Söz, Sayın Davutoğlu’nda:

“Gazze’de üç kere Bosna-Sırbistan, Şiiler-Sunniler ve daha pek çok yerde arabulucu olarak yer aldım. Sorduğum ilk soru “Bu sürecin sonunda nereye ulaşmak istiyorsunuz?” olurdu. Ancak Oslo’da denedik pek çok ülke vardı ve yürümediğini gördük…
“Tek tipçi zihniyetten uzaklaşmak zorundayız. Baskıcı dayatmacı tepeden inme bir toplum inşa etmeyeceğiz. Çoğulcu bir anlayışla “özgürlük ve güvenlik” in olduğu bir bölge bir Diyarbakır, Batman olması için kararlılığımız sürecek.
“Silahlı unsurlar Türkiye’yi yarın terk etsin, Türkiye’ye karşı -ki siyasetin bütün yolları açık- silah kullanılmayacağı ilan edilsin Kobani’de onları destekleyelim.
“Anadil konusunda da okyanusu aştık dereleri de aşacağız. Anayasal gerekler de zamanı gelince… Bazı adımlar da doğal seyri içinde olur, Uçaklarda anons gibi…
“Mesut Barzani’yle Kobani’de Kürtçe konuştuğumu paylaştım. O da, “Benim Diyarbakır’daki Türkçemden iyiydi dedi. Canlı izlemiş. İleri de bir metni ben Kürtçe O da Kürtçe konuşur.
“Biz Diyarbakır’ız Diyarbakır’da biziz. Konya’da İstanbul’da Kürdün şehri… Türkün şehri… Siirt’te Arabın ve Kürdün şehri… Kimse kimseyi ne asimile etmeli ne baskıya uğratmalı…

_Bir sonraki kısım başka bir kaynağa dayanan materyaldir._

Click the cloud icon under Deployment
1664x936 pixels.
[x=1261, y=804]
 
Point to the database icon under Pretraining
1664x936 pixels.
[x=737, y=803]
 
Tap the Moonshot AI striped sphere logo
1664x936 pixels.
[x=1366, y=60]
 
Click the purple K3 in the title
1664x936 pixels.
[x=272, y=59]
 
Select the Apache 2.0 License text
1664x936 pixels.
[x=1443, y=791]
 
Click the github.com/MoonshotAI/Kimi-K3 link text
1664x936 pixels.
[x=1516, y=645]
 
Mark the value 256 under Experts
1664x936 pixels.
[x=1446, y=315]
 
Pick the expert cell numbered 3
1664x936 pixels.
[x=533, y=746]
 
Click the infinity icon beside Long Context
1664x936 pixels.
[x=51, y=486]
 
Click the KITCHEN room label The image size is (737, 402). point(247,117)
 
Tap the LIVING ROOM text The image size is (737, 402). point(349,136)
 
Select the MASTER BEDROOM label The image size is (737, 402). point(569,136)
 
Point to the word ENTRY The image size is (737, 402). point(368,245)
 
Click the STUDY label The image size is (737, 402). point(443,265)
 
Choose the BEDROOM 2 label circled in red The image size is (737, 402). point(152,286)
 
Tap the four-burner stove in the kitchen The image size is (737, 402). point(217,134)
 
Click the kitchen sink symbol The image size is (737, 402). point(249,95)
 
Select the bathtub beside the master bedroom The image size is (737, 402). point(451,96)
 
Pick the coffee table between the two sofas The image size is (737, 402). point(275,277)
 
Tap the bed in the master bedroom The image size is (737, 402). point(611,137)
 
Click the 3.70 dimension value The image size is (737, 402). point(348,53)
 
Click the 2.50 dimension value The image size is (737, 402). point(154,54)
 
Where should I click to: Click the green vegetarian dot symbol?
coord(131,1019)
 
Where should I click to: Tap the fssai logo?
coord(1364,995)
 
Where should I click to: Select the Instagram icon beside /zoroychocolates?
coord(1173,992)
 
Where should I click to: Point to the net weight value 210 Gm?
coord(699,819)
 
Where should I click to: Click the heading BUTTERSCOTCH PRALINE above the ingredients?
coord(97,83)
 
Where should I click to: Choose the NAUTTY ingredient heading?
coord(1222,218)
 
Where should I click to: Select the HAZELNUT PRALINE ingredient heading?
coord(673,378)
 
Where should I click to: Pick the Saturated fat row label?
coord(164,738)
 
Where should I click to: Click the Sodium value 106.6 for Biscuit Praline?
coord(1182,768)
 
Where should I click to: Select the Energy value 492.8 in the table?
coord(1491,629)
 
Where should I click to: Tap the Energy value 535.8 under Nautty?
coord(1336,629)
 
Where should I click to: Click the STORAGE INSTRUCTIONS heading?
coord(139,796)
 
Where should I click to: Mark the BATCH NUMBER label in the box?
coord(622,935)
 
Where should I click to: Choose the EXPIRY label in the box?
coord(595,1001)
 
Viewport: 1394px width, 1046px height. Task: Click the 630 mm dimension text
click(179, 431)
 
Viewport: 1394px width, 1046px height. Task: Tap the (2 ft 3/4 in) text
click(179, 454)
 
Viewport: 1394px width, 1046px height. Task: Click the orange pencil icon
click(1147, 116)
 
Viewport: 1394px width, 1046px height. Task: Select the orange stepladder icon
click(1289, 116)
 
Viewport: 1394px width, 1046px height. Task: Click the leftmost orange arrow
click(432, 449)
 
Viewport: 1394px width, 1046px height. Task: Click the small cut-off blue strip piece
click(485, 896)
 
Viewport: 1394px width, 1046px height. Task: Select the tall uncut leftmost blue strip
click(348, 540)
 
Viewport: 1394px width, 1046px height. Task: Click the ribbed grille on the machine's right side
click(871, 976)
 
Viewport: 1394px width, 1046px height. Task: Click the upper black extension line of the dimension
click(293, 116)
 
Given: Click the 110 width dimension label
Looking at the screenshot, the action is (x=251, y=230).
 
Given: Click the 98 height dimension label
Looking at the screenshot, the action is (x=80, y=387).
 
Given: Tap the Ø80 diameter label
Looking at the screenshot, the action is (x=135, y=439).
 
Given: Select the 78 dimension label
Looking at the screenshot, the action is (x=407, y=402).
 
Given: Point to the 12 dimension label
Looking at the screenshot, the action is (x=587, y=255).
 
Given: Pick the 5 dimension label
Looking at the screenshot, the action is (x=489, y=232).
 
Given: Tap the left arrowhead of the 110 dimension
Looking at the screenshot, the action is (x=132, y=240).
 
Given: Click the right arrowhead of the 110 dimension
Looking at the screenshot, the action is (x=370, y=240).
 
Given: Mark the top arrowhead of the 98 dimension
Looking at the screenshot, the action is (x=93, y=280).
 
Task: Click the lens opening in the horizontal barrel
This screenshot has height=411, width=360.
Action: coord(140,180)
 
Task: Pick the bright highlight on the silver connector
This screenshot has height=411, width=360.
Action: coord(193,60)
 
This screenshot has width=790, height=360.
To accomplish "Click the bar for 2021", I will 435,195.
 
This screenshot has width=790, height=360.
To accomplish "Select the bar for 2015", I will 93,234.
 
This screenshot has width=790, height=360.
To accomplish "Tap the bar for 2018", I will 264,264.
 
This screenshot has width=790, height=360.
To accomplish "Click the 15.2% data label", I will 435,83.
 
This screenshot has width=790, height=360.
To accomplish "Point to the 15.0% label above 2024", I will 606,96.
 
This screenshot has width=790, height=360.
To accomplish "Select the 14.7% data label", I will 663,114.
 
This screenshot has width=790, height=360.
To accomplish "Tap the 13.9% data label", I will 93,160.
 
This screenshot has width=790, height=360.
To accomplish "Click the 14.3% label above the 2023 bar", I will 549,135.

“Peki. Belediyeler herkese açık mı? İşleyiş demokratik mi? Gün gelecek özerklik şartını da kabul edeceğiz! Ancak seçilmiş olanlar da kendi kararlarını verebilmeli…
“Nasıl bir özerklik tahayyül ediliyor? Düşünce transformasyonu gerçekleştirilebildi mi? 1970’lerin baskıcı ideolojisinden arınılabildi mi?
“Yol haritasını verdim. 15 gün içinde gereklerinin yapılacağı sözü verildi. Ancak 6-7 Ekim’de sabote edildi. Tıpkı Gezi öncesinde başlayan çekilmenin durması ile 17 Aralık sonrasında AKP Hükümetinin düşeceği beklentisiyle çözümün askıya alınmasında olduğu gibi…
“Çözüm sürecini taktik ya da konjoktürel olarak değil, prensip olarak benimsemişiz ve sonuna kadar sürdüreceğiz.
“Bizce Molotof bir silahtır ve silah muamelesi görecektir.
“Suriye’de bütün halklarla Araplar Türkmenler Kürtlerle ilgiliyiz. 300 bin sivil öldü. PYD’nin Rejimle ilişkisini hiç kesmedi. Gelen PYD’li yaralıları tedavi ettik. Peşmerge güçlerinin geçişine izin de verdik. Çünkü Barzani’ye güveniyoruz. Yaparım dediğini yapıyor, yapamam dediğini de yapmıyor. Bu nedenle DAİŞ Erbil’e yakınlaştığında ABD’den havadan müdahale etmesini ve bizim de gerekli yardımı karadan göndereceğimizi söyledik. “Tüm bu nedenlerle “reentegrasyon” diyoruz.